Dennis Kimani voulait provoquer une prise de conscience de l’urgence climatique en organisant cette journée d’actions, alerter sur les conséquences du dérèglement climatique et militer pour la protection de l’environnement.

« À Nairobi, on a de la chance d’avoir de nombreux espaces verts. Mais il faut les protéger, sinon dans les prochaines années, ils vont disparaître, explique le co-organisateur de la marche. C’est ce qu’on essaye de dire aux gens : l’environnement, c’est la plus grande ressource que nous avons, prenons en soin. Il faut arrêter de faire de la gestion une fois les désastres arrivés. Cela devrait être le contraire. »

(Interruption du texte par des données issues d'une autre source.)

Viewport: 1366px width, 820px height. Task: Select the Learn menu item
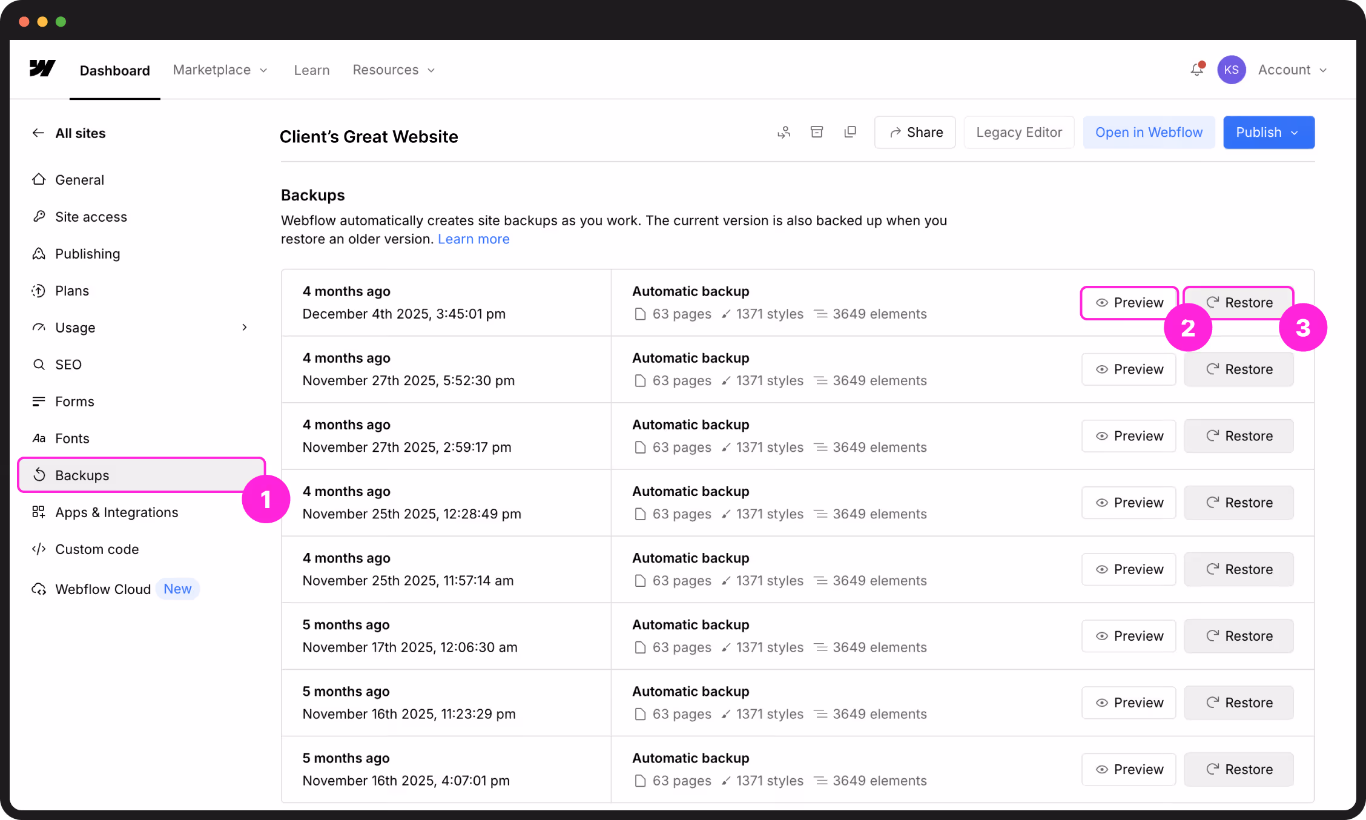coord(312,70)
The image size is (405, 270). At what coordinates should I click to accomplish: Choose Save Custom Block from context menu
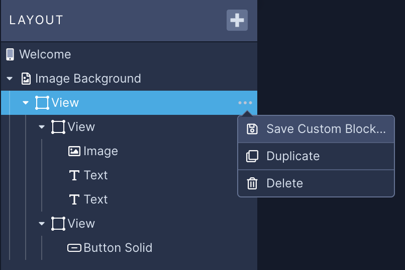tap(326, 129)
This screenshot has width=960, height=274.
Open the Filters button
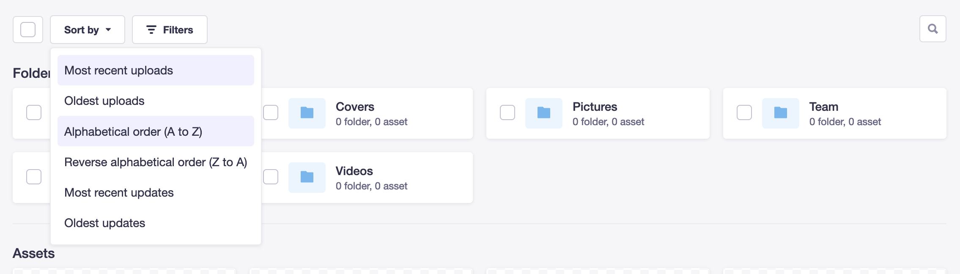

Le jeune activiste attend une chose des leaders politiques réunis à Glasgow : moins de paroles et plus d’actions pour prévenir les changements climatiques. Autour de lui, certains militants restent toutefois plus sceptiques.

« Malgré le fait que nous faisions partie des pays qui  contribuent le moins aux émissions de gaz à effet de serre, on en souffre le plus, souligne Erick Otieno, activiste au sein de l’association Greenfacts Africa. Il n’y a qu’à voir les sécheresses qui touchent plusieurs régions du Kenya aujourd’hui. Mais tant qu’on continuera à discuter du changement climatique dans des salles de réunion, on perdra la bataille. Il faut que la discussion se fasse au sein des communautés qui en subissent directement les conséquences. Donc je n’attends pas grand-chose de cette COP, c’en est d’ailleurs la 26ᵉ et le réchauffement climatique est toujours là. »

Les discours sont sérieux, mais l’ambiance de la journée était festive : l’après-midi s’est conclu en danses et musique.